Stored entries
***
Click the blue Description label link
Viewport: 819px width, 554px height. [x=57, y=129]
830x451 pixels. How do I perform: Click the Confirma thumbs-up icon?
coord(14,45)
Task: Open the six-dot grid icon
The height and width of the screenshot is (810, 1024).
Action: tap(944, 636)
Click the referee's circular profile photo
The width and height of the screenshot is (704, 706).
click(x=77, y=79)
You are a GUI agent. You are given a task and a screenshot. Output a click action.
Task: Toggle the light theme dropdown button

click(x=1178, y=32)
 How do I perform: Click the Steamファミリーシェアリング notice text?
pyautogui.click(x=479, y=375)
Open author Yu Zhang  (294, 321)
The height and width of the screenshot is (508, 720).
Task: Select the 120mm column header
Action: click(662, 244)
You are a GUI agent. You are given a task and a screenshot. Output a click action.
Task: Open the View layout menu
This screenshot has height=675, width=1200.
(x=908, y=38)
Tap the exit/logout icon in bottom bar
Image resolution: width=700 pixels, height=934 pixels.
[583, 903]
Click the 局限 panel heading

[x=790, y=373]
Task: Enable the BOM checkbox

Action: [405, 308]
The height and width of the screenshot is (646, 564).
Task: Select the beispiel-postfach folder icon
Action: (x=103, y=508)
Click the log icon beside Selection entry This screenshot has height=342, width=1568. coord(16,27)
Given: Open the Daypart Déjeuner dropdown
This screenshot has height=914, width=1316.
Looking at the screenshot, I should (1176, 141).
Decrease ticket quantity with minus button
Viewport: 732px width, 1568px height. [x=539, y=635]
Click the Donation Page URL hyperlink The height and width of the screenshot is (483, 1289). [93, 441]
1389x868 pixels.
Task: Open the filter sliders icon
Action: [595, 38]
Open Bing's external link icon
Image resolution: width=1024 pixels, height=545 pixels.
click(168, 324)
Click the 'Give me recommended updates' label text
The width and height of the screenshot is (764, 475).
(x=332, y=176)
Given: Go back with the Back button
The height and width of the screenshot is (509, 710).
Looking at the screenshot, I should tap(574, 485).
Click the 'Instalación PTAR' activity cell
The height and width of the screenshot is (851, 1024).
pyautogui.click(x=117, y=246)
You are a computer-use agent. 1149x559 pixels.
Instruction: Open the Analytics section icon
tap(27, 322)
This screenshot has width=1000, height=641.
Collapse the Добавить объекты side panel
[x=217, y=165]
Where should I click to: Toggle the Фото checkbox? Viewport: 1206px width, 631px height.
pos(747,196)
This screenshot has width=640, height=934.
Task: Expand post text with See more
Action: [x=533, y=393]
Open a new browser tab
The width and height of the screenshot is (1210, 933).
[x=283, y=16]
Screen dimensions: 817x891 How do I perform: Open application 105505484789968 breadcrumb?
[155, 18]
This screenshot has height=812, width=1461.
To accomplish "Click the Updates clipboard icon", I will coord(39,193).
***
WORK ORDER
Take each record above and return it verbatim.

COMPLETED TASK
Click the blue Description label link
Viewport: 819px width, 554px height. [x=57, y=129]
830x451 pixels. How do I perform: Click the Confirma thumbs-up icon?
coord(14,45)
Task: Open the six-dot grid icon
The height and width of the screenshot is (810, 1024).
Action: tap(944, 636)
Click the referee's circular profile photo
The width and height of the screenshot is (704, 706).
click(x=77, y=79)
You are a GUI agent. You are given a task and a screenshot. Output a click action.
Task: Toggle the light theme dropdown button

click(x=1178, y=32)
 How do I perform: Click the Steamファミリーシェアリング notice text?
pyautogui.click(x=479, y=375)
Open author Yu Zhang  (294, 321)
The height and width of the screenshot is (508, 720).
Task: Select the 120mm column header
Action: click(662, 244)
You are a GUI agent. You are given a task and a screenshot. Output a click action.
Task: Open the View layout menu
This screenshot has height=675, width=1200.
(x=908, y=38)
Tap the exit/logout icon in bottom bar
Image resolution: width=700 pixels, height=934 pixels.
[583, 903]
Click the 局限 panel heading

[x=790, y=373]
Task: Enable the BOM checkbox

Action: [405, 308]
The height and width of the screenshot is (646, 564).
Task: Select the beispiel-postfach folder icon
Action: (x=103, y=508)
Click the log icon beside Selection entry This screenshot has height=342, width=1568. coord(16,27)
Given: Open the Daypart Déjeuner dropdown
This screenshot has height=914, width=1316.
Looking at the screenshot, I should (1176, 141).
Decrease ticket quantity with minus button
Viewport: 732px width, 1568px height. [x=539, y=635]
Click the Donation Page URL hyperlink The height and width of the screenshot is (483, 1289). [93, 441]
1389x868 pixels.
Task: Open the filter sliders icon
Action: [595, 38]
Open Bing's external link icon
Image resolution: width=1024 pixels, height=545 pixels.
click(168, 324)
Click the 'Give me recommended updates' label text
The width and height of the screenshot is (764, 475).
(x=332, y=176)
Given: Go back with the Back button
The height and width of the screenshot is (509, 710).
Looking at the screenshot, I should tap(574, 485).
Click the 'Instalación PTAR' activity cell
The height and width of the screenshot is (851, 1024).
pyautogui.click(x=117, y=246)
You are a computer-use agent. 1149x559 pixels.
Instruction: Open the Analytics section icon
tap(27, 322)
This screenshot has width=1000, height=641.
Collapse the Добавить объекты side panel
[x=217, y=165]
Where should I click to: Toggle the Фото checkbox? Viewport: 1206px width, 631px height.
pos(747,196)
This screenshot has width=640, height=934.
Task: Expand post text with See more
Action: [x=533, y=393]
Open a new browser tab
The width and height of the screenshot is (1210, 933).
[x=283, y=16]
Screen dimensions: 817x891 How do I perform: Open application 105505484789968 breadcrumb?
[155, 18]
This screenshot has height=812, width=1461.
To accomplish "Click the Updates clipboard icon", I will coord(39,193).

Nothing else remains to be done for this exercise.